WRITTEN TASK:
Reproduce the listing verbatim, from its first line through the line that contains "(370, 360). coord(294,222)", including both of those lines. Omit the pictures.

EXERCISE MATERIAL:
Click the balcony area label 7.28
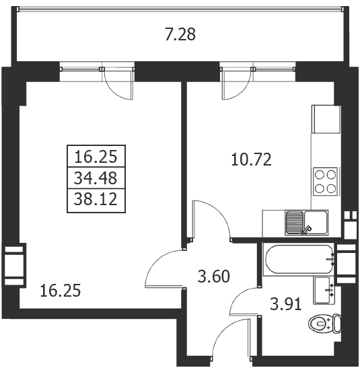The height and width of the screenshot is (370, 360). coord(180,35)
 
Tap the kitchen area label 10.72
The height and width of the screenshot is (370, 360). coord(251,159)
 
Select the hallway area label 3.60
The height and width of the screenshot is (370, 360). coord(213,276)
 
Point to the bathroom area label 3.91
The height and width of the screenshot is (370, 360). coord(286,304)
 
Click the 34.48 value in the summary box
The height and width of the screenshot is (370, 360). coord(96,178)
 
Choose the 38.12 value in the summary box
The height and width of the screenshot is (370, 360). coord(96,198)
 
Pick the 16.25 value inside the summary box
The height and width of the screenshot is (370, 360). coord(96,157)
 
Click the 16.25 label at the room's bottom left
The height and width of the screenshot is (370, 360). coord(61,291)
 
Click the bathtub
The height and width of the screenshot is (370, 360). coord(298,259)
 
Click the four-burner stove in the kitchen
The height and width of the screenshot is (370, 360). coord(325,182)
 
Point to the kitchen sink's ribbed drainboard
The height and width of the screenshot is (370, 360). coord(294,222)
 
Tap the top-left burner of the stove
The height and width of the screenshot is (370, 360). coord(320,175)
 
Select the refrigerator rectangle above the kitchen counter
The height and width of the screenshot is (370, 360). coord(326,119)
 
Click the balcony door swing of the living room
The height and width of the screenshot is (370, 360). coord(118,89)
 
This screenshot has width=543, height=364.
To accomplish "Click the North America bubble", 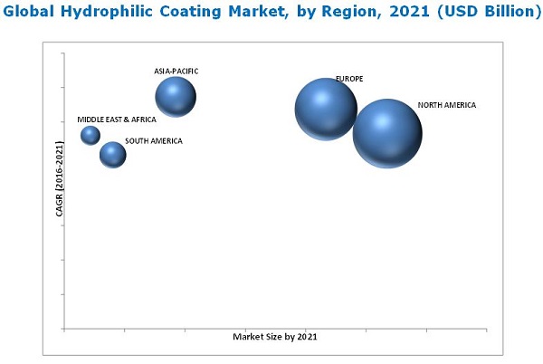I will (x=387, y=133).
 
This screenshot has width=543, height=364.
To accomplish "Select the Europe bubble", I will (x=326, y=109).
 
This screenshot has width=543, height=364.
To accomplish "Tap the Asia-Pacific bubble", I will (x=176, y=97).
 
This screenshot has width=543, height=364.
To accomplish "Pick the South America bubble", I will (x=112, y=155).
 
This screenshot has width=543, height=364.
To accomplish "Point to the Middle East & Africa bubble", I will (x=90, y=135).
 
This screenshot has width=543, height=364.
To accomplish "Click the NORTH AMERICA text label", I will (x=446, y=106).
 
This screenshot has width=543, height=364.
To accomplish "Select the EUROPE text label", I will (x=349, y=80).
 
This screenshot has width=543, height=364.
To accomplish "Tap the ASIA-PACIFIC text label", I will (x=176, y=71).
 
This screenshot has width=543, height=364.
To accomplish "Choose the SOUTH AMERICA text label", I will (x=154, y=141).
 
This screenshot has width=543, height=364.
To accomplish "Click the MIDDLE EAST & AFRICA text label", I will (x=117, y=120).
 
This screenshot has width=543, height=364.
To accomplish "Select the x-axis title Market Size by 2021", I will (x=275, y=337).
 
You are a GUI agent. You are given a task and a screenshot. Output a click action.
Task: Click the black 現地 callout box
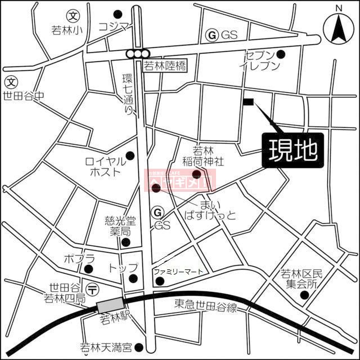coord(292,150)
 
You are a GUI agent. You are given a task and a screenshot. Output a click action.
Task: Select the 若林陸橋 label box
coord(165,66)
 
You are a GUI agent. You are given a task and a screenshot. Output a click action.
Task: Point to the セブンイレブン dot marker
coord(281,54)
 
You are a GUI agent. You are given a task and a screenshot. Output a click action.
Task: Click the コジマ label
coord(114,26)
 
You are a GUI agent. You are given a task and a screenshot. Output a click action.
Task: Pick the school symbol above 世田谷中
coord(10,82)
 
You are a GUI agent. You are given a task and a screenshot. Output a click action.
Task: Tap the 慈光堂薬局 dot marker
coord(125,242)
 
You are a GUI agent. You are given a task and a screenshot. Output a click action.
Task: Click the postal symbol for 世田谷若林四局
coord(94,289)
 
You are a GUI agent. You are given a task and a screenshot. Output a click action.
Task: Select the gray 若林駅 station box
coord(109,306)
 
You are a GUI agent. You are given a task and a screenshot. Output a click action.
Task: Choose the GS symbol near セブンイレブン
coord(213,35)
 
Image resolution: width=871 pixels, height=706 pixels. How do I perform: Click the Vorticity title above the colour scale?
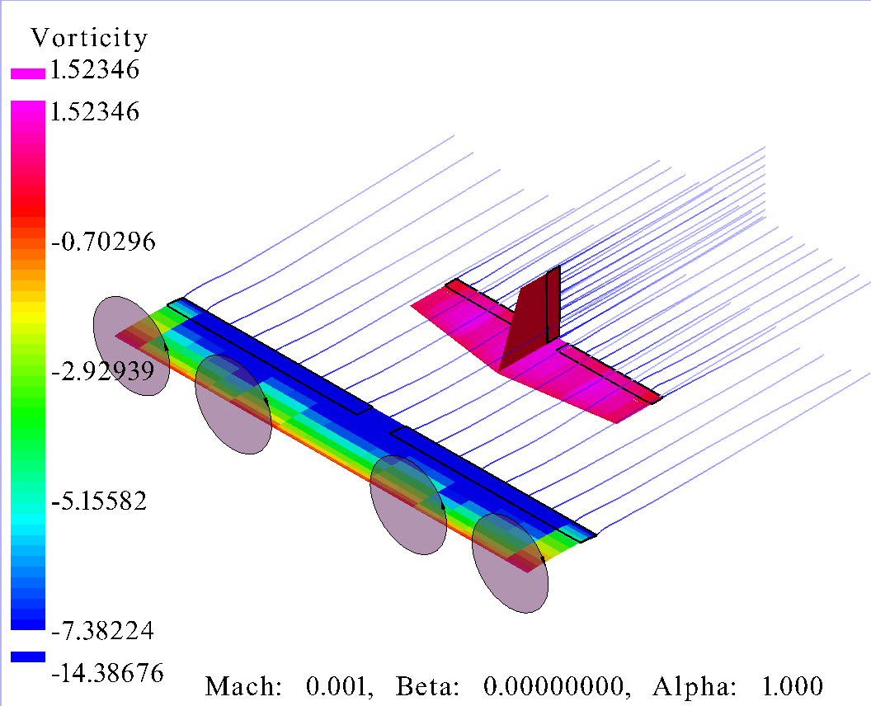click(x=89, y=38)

WRITTEN REPLY:
Click the balcony area label 7.28
The height and width of the screenshot is (370, 360). coord(180,35)
 
Tap the kitchen area label 10.72
The height and width of the screenshot is (370, 360). coord(251,159)
 
Select the hallway area label 3.60
The height and width of the screenshot is (370, 360). coord(213,276)
 
Point to the bathroom area label 3.91
The height and width of the screenshot is (370, 360). coord(286,304)
 
Click the 34.48 value in the summary box
The height and width of the screenshot is (370, 360). coord(96,178)
 
Choose the 38.12 value in the summary box
The height and width of the screenshot is (370, 360). coord(96,198)
 
Pick the 16.25 value inside the summary box
The height and width of the screenshot is (370, 360). coord(96,157)
 
Click the 16.25 label at the room's bottom left
The height and width of the screenshot is (370, 360). coord(61,291)
 
Click the bathtub
The height and width of the screenshot is (370, 360). coord(298,259)
 
Click the four-burner stove in the kitchen
The height and width of the screenshot is (370, 360). coord(325,182)
 
Point to the kitchen sink's ribbed drainboard
The height and width of the screenshot is (370, 360). coord(294,222)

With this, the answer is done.